— Begin Source material —

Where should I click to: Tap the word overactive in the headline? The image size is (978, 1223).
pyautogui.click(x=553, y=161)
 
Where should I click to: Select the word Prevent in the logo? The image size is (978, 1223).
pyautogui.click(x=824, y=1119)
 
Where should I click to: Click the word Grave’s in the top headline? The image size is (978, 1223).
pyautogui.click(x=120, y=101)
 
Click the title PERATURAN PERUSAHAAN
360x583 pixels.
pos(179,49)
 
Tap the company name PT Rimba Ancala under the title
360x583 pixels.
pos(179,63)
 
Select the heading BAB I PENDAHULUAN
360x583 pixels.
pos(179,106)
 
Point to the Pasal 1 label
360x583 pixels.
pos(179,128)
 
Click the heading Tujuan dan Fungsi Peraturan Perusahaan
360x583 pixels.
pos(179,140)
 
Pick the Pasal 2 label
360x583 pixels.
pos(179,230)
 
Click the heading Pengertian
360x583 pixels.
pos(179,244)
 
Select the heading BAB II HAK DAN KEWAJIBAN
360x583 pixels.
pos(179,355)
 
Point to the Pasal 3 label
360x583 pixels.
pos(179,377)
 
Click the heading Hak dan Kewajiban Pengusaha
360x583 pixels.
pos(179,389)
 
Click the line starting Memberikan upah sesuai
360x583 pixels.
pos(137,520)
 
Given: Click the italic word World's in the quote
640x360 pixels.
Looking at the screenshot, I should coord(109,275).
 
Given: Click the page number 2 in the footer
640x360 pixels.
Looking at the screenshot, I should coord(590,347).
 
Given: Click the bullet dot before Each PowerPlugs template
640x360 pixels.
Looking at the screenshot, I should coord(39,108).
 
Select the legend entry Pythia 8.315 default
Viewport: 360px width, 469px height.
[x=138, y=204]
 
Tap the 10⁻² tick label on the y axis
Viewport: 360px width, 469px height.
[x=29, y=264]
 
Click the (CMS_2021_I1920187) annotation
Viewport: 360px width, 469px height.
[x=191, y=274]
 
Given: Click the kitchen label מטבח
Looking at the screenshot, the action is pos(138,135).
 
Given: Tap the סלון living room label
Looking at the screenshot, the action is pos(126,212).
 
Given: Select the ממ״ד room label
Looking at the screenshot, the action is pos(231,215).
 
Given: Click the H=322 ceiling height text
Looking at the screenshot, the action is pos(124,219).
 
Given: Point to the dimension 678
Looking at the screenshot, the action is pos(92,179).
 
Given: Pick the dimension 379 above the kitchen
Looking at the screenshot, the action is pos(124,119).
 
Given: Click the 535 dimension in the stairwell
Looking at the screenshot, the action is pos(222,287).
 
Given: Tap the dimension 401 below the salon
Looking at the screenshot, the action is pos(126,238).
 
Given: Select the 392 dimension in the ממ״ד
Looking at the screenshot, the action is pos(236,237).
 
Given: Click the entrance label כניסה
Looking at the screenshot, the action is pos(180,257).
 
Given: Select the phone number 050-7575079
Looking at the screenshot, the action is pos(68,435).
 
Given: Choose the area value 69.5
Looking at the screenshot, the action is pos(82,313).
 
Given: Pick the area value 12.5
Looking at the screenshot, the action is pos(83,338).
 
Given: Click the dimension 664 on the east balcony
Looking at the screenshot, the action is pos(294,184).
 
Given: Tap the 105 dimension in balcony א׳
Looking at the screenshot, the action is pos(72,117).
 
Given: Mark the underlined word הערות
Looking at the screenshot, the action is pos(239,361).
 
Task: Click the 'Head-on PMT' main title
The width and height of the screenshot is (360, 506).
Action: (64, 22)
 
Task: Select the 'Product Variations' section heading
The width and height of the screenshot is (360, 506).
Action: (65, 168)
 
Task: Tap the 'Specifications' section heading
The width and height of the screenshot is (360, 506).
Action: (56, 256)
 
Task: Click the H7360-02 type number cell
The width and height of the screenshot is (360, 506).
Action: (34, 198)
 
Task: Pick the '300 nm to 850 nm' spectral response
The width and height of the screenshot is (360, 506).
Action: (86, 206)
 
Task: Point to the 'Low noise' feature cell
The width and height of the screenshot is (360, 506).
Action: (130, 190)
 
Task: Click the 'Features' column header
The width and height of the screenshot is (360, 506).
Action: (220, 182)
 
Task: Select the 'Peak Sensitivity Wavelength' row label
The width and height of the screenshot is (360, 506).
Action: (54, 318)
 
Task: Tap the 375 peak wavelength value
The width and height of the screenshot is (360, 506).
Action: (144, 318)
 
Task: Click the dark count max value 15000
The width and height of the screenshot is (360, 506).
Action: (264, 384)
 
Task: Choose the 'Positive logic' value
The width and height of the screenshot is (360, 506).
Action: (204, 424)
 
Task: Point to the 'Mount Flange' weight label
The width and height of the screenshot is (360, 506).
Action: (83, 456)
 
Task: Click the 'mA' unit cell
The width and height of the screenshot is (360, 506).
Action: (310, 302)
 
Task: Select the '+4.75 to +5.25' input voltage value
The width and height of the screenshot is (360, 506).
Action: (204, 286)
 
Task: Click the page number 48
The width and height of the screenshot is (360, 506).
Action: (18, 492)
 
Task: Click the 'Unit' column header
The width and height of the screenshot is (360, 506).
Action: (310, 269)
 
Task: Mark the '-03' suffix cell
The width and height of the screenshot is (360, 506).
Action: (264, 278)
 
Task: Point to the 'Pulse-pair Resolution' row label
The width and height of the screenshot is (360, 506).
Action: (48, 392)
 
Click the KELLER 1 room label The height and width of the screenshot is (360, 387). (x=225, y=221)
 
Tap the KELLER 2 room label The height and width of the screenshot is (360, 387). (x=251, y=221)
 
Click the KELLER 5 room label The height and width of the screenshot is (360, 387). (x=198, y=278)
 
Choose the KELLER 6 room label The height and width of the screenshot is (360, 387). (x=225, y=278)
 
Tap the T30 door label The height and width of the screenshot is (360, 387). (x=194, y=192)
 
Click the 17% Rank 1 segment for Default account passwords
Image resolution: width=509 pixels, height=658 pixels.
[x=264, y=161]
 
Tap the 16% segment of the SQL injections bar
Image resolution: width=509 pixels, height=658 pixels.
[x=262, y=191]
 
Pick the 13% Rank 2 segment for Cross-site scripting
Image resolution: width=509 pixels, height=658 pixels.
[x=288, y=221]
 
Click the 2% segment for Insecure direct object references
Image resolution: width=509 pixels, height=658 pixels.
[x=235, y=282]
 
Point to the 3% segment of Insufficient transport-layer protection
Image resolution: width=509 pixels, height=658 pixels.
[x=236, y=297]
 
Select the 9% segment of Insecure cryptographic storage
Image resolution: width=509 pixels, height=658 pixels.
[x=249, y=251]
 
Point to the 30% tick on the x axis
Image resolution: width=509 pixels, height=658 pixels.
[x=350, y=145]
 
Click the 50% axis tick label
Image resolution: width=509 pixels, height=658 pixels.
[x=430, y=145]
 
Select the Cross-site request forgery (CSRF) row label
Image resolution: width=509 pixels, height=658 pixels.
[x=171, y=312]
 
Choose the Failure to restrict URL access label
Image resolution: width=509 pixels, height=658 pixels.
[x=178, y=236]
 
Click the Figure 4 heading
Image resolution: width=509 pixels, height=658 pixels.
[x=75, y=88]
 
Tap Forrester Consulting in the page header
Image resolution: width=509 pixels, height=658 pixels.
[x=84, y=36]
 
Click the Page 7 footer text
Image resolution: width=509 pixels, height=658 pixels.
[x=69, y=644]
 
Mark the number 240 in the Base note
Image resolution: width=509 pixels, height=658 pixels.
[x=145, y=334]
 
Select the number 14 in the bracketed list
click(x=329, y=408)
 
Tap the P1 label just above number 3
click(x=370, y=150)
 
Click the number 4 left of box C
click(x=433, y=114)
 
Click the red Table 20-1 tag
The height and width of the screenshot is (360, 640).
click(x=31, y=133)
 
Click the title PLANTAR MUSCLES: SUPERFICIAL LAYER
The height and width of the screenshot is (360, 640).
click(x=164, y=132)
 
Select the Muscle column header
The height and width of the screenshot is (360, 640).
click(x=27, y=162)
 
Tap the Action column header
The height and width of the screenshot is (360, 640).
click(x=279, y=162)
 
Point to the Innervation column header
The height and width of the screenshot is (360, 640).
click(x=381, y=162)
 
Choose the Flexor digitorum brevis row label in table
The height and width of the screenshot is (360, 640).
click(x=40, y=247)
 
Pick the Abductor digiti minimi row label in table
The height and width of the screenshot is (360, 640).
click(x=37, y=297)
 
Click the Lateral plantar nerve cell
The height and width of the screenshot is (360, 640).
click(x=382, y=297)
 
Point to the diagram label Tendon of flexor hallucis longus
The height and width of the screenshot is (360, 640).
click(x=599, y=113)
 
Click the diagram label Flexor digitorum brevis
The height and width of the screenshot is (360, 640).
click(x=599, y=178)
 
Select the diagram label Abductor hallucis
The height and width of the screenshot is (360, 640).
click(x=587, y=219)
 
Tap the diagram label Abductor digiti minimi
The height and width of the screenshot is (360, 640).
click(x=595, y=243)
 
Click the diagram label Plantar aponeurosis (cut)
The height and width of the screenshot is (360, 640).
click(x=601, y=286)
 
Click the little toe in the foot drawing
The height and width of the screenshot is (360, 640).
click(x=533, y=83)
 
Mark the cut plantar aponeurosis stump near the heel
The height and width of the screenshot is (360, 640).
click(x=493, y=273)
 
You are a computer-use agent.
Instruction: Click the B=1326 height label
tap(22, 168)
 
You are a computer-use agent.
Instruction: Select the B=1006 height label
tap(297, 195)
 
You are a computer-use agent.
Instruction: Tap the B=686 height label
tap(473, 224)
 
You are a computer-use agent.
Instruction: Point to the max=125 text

— End Source material —

Goal:
Collect each line of the listing above that contains the string "Choose".

Task result:
Given: Choose the area value 69.5
Task: Choose the 'Positive logic' value
Choose the KELLER 6 room label The height and width of the screenshot is (360, 387). (x=225, y=278)
Choose the Failure to restrict URL access label
Choose the Flexor digitorum brevis row label in table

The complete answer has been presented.